- _Exercise directions_:
Every line below that includes the word "computer" needs to be copied.

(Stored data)
>>>

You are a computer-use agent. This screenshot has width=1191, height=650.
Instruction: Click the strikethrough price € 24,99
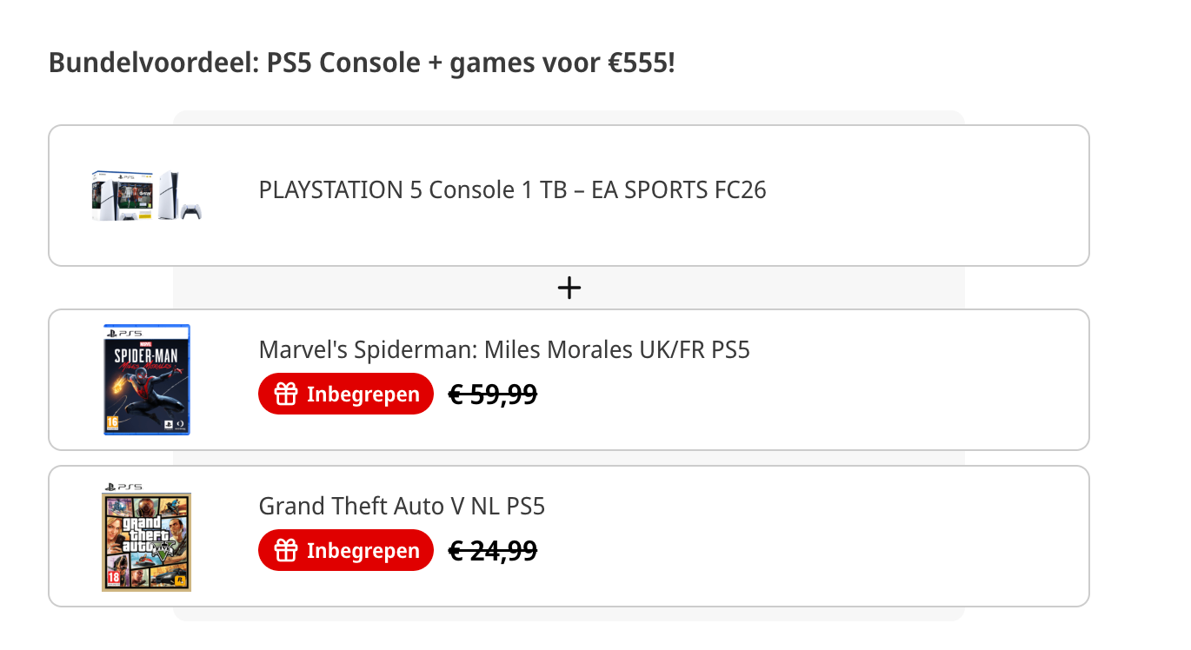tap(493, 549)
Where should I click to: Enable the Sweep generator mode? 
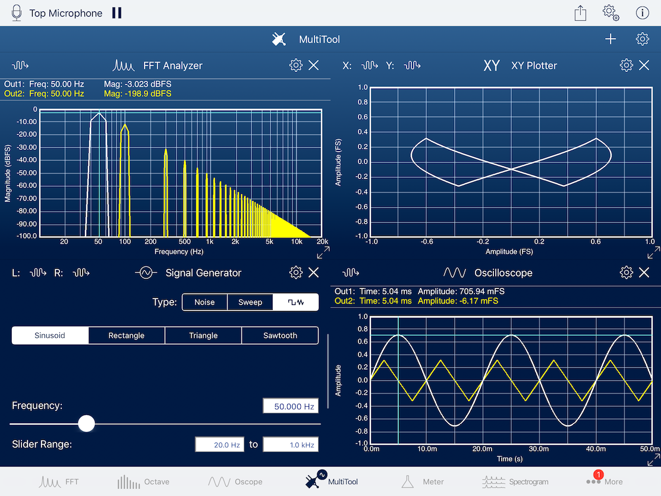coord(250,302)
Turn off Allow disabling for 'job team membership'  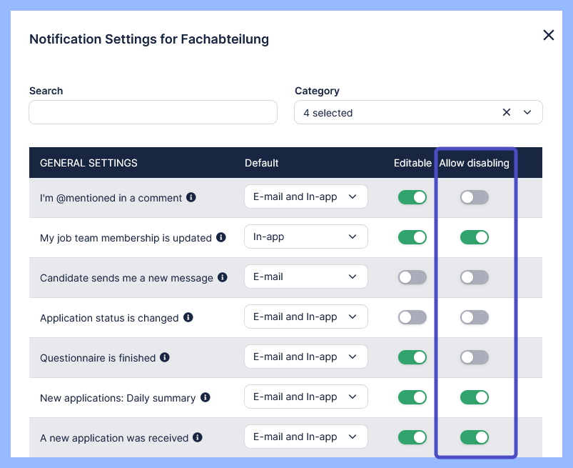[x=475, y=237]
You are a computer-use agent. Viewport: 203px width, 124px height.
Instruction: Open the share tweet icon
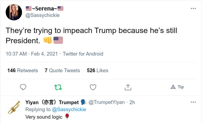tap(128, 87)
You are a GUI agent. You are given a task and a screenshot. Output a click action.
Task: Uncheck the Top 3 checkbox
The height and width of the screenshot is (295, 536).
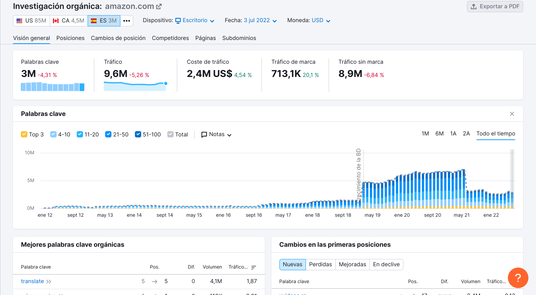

<<<

- _Solution to this exercise_:
You are a computer-use agent. This screenshot has width=1191, height=650.
You are a computer-use agent. Viewport: 203px width, 124px height.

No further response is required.